Professor at Harvard Divinity School, Leila Ahmed, has written a comprehensive look into the party’s migration to North America in her book entitled A Quiet Revolution: The Veil’s Resurgence, from the Middle East to North America.
Ahmed explains that supporters of the Muslim Brotherhood along with Islamist counterparts like Pakistan’s Jamat-i-Islami, set up Muslim Student Associations (MSA) on campuses across North America beginning in the 1960s. The organization created outreach events geared towards Muslims coming from immigrant groups, helping them to establish an Islamic identity in their new surroundings. The group also initiated social services and programs for poor and disadvantaged groups–an essential component of their activities in Egypt prior to asylum.
The Islamic Society of North America (ISNA) was formed in 1981 to meet the needs of the MSA’s graduating population and to reach out to a wider Muslim community. By 1994, “39 per cent of mosques in the United States described themselves as affiliated with ISNA, 19 per cent with W.D Mohammed, 5 per cent with Tabligh-i-Jamaat and 4 per cent with ICNA, while 24 per cent described themselves as unaffiliated,” Ahmed writes. Undoubtedly, the number of mosques affiliated with ISNA has increased in the past years
Although congregations may have forged paths different from the political foundations of ISNA in the 1960s, the Islamist foundations of the institution generally remain unchallenged and intact. Moreover, journalists and government officials in North America often refer to ISNA as a source of information on Islam in North America. In the absence of an alternative Muslim voice organized in such an efficient manner, today, ISNA has become the normative expression of Sunni- Islam practiced in North America.
Because of this, the status of the Muslim Brotherhood in North America remains fundamentally different from its marginalized status in Egypt. And in face of the return of military repression in Egypt, members of left and liberal opposition groups–along with younger members of the Muslim Brotherhood, have urged the party to pursue a new direction of inclusivity distinct from its bitter past.
Many others have urged the party to develop a consistent position on the use of violence.

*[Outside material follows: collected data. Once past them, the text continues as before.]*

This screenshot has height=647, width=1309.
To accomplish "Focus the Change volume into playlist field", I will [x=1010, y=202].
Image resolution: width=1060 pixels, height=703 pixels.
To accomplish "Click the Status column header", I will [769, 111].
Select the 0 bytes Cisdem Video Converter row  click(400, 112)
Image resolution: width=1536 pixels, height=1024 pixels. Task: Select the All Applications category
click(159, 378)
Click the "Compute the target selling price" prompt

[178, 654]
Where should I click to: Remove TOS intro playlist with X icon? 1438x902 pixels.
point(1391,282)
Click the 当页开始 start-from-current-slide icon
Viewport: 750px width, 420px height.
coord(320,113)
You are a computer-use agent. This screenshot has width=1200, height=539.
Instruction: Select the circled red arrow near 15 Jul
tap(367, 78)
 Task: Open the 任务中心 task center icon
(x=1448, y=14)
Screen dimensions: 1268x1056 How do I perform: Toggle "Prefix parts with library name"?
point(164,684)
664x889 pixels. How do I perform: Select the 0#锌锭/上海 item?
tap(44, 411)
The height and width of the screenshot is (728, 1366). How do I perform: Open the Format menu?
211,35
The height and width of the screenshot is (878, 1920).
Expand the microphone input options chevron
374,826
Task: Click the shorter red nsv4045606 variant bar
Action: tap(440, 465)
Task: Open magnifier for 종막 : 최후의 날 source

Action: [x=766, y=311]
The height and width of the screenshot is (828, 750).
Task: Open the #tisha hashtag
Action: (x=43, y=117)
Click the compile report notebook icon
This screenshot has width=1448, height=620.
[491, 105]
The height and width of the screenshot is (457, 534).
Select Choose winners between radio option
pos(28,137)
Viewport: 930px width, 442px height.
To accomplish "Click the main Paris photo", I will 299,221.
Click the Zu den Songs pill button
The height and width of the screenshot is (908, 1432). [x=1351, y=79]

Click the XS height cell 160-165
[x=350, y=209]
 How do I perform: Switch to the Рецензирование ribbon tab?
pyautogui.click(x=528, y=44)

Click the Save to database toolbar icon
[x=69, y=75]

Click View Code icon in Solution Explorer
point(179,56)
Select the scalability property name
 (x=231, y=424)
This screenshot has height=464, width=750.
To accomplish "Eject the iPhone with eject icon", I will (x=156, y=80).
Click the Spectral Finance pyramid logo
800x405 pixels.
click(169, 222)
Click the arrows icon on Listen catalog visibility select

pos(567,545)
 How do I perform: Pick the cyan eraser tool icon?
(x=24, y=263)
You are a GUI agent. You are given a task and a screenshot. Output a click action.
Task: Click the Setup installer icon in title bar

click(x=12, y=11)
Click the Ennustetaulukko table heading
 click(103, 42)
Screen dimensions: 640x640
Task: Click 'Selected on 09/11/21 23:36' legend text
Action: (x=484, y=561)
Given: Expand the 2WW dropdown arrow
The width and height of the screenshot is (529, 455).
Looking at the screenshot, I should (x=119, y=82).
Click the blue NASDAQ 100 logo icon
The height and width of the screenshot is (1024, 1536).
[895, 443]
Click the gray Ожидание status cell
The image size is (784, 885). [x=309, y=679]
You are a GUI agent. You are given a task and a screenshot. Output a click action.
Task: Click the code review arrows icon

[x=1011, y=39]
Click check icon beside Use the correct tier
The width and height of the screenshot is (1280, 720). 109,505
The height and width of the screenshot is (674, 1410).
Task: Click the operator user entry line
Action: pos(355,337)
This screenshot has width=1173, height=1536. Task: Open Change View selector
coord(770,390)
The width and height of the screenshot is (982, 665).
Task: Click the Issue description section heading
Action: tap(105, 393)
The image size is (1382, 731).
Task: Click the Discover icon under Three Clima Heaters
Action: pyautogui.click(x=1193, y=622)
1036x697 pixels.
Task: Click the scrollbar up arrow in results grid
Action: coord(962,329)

Unlike Salafist political groups in the Middle East, in the post- Nasser period the Muslim Brotherhood had generally adopted a gradualist approach to the implementation of shariah in Islamic societies, shunning the use of violence to a large degree. However, the party’s escalating turn towards violence following the deposal of President Morsi has become a cause of concern. Reports of militant Islamist flags of groups affiliated with Al-Qaeda being waved during the protests were a source of concern. Shortly after the military’s bloody crackdown, it has been reported that supporters of the Muslim Brotherhood burned down four churches and attacked 13 others. Forty-three policemen were killed, more than 140 wounded, and 21 police stations attacked.
In a statement entitled; “Non-peaceful Assembly Does Not Justify Collective Punishment,” signatories from various Egyptian human rights groups condemned the military’s killings of people at the sit-ins, but were clear about the condemnation of the Muslim Brotherhood’s use of violence and sectarian targeting of Egypt’s Christian minority.
As a new tide of intra-Muslim conflict continues to fester populations in Syria, Egypt, and Pakistan, there is perhaps no better time for the Muslim Brotherhood to think of directing its efforts towards more inclusivity and civic engagement. In the absence of an opposition to Islamism currently dividing the Middle East, how the Muslim Brotherhood’s affiliated organizations will continue to function in North America will depend largely on how people respond to a history of their engagement with the party, the authority it has in their lives, and how the party will position itself in a potential second coming.
Sana Hasmi is a Toronto-based writer.